The result is all values which has difference:

self other
col_1 A B
col_2 1 2
col_3 0 1
col_4 3 4
col_5 1 3

Comparing the first two rows will give us only the differences:

self other
col_3 0 2
col_4 3 5

Step 2: Compare two rows with highlighting

To compare 2 rows while showing highlighted differences can be achieved with a custom function.

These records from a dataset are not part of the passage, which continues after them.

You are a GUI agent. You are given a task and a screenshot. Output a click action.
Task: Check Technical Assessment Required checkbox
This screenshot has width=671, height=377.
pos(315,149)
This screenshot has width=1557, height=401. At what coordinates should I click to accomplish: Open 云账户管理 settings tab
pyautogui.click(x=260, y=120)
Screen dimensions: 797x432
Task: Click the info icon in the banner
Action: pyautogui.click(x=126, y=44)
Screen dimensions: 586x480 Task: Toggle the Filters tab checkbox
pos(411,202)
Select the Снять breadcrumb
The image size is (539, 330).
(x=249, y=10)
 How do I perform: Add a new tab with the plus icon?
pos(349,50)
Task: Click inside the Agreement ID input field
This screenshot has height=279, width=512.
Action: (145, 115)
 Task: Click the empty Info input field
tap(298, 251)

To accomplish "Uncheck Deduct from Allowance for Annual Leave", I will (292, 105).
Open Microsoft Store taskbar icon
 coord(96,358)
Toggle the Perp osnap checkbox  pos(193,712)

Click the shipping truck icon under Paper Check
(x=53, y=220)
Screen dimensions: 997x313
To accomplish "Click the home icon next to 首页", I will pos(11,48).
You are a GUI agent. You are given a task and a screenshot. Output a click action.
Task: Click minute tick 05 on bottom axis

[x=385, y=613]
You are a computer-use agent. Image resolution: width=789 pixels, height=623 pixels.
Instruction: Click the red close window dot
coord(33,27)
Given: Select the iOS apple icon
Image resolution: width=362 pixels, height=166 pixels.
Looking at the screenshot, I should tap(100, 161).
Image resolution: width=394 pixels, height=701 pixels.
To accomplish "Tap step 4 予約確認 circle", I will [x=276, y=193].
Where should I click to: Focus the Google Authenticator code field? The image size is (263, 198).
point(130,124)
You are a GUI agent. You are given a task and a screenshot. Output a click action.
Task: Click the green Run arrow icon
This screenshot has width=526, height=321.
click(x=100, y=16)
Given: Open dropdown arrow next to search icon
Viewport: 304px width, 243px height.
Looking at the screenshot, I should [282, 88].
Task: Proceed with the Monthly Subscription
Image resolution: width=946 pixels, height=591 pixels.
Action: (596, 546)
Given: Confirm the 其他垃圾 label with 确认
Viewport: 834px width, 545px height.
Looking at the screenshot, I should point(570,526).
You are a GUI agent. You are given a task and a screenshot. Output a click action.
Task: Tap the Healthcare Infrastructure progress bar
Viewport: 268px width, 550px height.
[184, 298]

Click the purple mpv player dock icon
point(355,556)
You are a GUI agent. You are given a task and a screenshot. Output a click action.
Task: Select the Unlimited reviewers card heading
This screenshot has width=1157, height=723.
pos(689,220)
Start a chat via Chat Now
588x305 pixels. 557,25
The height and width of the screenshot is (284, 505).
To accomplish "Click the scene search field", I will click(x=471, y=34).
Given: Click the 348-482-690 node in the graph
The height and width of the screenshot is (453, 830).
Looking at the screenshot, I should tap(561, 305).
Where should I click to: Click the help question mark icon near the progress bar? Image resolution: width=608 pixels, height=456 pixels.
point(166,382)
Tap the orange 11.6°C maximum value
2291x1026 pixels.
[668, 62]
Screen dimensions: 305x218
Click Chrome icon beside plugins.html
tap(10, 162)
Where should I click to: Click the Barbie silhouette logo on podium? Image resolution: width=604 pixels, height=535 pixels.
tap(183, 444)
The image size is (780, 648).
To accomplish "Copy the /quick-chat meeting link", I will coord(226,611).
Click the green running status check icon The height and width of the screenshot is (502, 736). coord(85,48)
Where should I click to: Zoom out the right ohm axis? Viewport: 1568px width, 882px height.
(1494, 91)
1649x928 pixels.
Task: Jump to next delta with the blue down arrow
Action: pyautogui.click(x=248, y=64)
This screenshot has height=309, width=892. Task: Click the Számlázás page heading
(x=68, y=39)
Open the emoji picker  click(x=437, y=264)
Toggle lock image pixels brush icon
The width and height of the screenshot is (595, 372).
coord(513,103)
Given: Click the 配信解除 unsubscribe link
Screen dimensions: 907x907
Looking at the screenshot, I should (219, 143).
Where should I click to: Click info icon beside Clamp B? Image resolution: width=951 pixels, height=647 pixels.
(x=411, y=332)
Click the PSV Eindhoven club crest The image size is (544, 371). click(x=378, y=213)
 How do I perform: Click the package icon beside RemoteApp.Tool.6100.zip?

First we will select the rows for comparison and transpose the resulting DataFrame by df.loc[:1].T. Then we will apply the function for comparison:

def highlight(d):
    df = pd.DataFrame(columns=d.columns, index=d.index)
    
    col1 = d.columns[0]
    col2 = d.columns[1]
    df[[col1, col2]] = 'background: None'
    
    df.loc[d[col1].ne(d[col2]), [col1, col2]] = 'background: yellow'

    return df
    
df.loc[:1].T.style.apply(highlight, axis=None)

the result is:

0 1
col_1 A A
col_2 1 1
col_3 0 2
col_4 3 5
col_5 1 1

Step 3: Calculate the difference between rows

To calculate the difference between rows - row by row we can use the function - diff(). To calculated difference for col_4:

df['col_4'].diff()

the result would be difference calculated for each two rows:

0    NaN
1    2.0
2   -1.0
3   -4.0
4    1.0
Name: col_4, dtype: float64

Method diff() has two useful parameters:

  • periods - shift of periods for calculating difference
  • axis - rows or columns

If there are string values in some rows you may face the following error:

TypeError: unsupported operand type(s) for -: 'str' and 'str'

Step 4: Compare rows from different DataFrames

In order to compare rows from different DataFrames we can select them by index:

df2 = df.copy()
df.loc[0].compare(df2.loc[1])

Another option is to match rows on another column - let say unique column - url. We can match the records by:

url_same = df1[df1.url.isin(df2.url)].url

Then we can select one by:

url = url_same[2]

Finally we can concatenated into single DataFrame as:

pd.concat([df1[df1.url == url], df2[df2.url == url]]).T

Finally we can transpose the result for readability. The full code:

url_same = df1[df1.url.isin(df2.url)].url
url = url_same[2]

df_c = pd.concat([df1[df1.url == url], df2[df2.url == url]]).T

Step 5: Finding the duplicate rows

We can find the duplicated rows in the whole DataFrame by command like:

df[['col_1', 'col_2']].duplicated()

Method duplicated() returns boolean array for duplicate rows:

0    False
1     True
2    False
3    False
4    False
dtype: bool

or for the whole DataFrame. In this case we will get also the data:

df[df.duplicated()]

Empty DataFrame since there no duplicated rows on every column

Step 6: Finding the unique rows

To find all the unique rows we can use:

df.drop_duplicates()

or for subset of columns:

df[['col_1', 'col_2']].drop_duplicates()

result:

col_1 col_2
0 A 1
2 B 2
3 B 3
4 C 4

Conclusion

In this article we show how to compare rows, compare rows with highlighting and extract the difference of two rows. We covered comparison of rows from different DataFrames and calculating the difference between rows for the whole DataFrame.